Supplied text START
Tales of disturbing exchanges with the artificial intelligence (AI) chatbot – including it issuing threats and speaking of desires to steal nuclear code, create a deadly virus, or to be alive – have gone viral this week.
“I think this is basically mimicking conversations that it’s seen online,” said Graham Neubig, an associate professor at Carnegie Mellon University’s language technologies institute.
“So once the conversation takes a turn, it’s probably going to stick in that kind of angry state, or say ‘I love you’ and other things like this, because all of this is stuff that’s been online before.”
A chatbot, by design, serves up words it predicts are the most likely responses, without understanding meaning or context.
However, humans taking part in banter with programs naturally tend to read emotion and intent into what a chatbot says.
“Large language models have no concept of ‘truth’ – they just know how to best complete a sentence in a way that’s statistically probable based on their inputs and training set,” programmer Simon Willison said in a blog post.
“So they make things up, and then state them with extreme confidence.”
Laurent Daudet, co-founder of French AI company LightOn, theorized that the chatbot seemingly-gone-rogue was trained on exchanges that themselves turned aggressive or inconsistent.
“Addressing this requires a lot of effort and a lot of human feedback, which is also the reason why we chose to restrict ourselves for now to business uses and not more conversational ones,” Daudet told AFP.
Supplied text END
Information supplied START
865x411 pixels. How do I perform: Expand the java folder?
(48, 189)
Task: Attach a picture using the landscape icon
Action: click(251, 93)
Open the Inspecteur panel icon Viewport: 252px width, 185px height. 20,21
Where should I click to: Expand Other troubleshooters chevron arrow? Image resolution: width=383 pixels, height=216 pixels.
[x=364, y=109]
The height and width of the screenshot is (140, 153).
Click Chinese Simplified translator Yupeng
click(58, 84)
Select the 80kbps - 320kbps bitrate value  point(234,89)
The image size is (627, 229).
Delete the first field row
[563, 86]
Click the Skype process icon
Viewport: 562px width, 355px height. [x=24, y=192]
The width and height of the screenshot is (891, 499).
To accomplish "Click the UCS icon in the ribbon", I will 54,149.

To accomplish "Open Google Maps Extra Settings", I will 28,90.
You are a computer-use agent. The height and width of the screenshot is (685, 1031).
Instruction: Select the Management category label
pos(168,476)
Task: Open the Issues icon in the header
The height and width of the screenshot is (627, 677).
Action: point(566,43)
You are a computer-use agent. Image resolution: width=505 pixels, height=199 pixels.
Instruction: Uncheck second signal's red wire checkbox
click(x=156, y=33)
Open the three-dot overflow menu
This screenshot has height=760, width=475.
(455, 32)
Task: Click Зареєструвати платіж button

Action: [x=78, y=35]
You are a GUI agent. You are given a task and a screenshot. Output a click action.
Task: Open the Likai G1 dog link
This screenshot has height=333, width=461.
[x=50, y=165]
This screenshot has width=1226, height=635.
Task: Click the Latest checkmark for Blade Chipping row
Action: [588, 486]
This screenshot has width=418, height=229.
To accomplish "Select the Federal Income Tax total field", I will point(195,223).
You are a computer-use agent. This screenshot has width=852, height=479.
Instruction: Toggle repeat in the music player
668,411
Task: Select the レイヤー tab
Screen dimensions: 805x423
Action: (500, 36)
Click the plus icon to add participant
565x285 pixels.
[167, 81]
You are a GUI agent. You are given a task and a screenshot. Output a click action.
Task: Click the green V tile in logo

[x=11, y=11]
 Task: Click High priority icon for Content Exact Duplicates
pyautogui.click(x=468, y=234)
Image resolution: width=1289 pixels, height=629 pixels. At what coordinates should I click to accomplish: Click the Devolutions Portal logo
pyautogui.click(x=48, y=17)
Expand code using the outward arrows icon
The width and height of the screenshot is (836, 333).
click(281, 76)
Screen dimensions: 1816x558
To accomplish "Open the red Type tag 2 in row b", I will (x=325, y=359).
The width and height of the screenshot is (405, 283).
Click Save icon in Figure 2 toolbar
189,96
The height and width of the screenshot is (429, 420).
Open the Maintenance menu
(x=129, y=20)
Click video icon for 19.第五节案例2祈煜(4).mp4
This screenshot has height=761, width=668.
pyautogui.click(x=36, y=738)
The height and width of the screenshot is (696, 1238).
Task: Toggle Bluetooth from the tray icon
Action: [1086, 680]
Information supplied END
▸ **Activity**
In the chatbot article, why has LightOn chosen for now to stick to business uses rather than more conversational ones? Explain in one to three sentences.

▸ **Exercise answer**
Daudet says that dealing with a chatbot that turns aggressive or inconsistent takes a lot of effort and a lot of human feedback. That is why LightOn has limited itself, for now, to business uses instead of more conversational ones.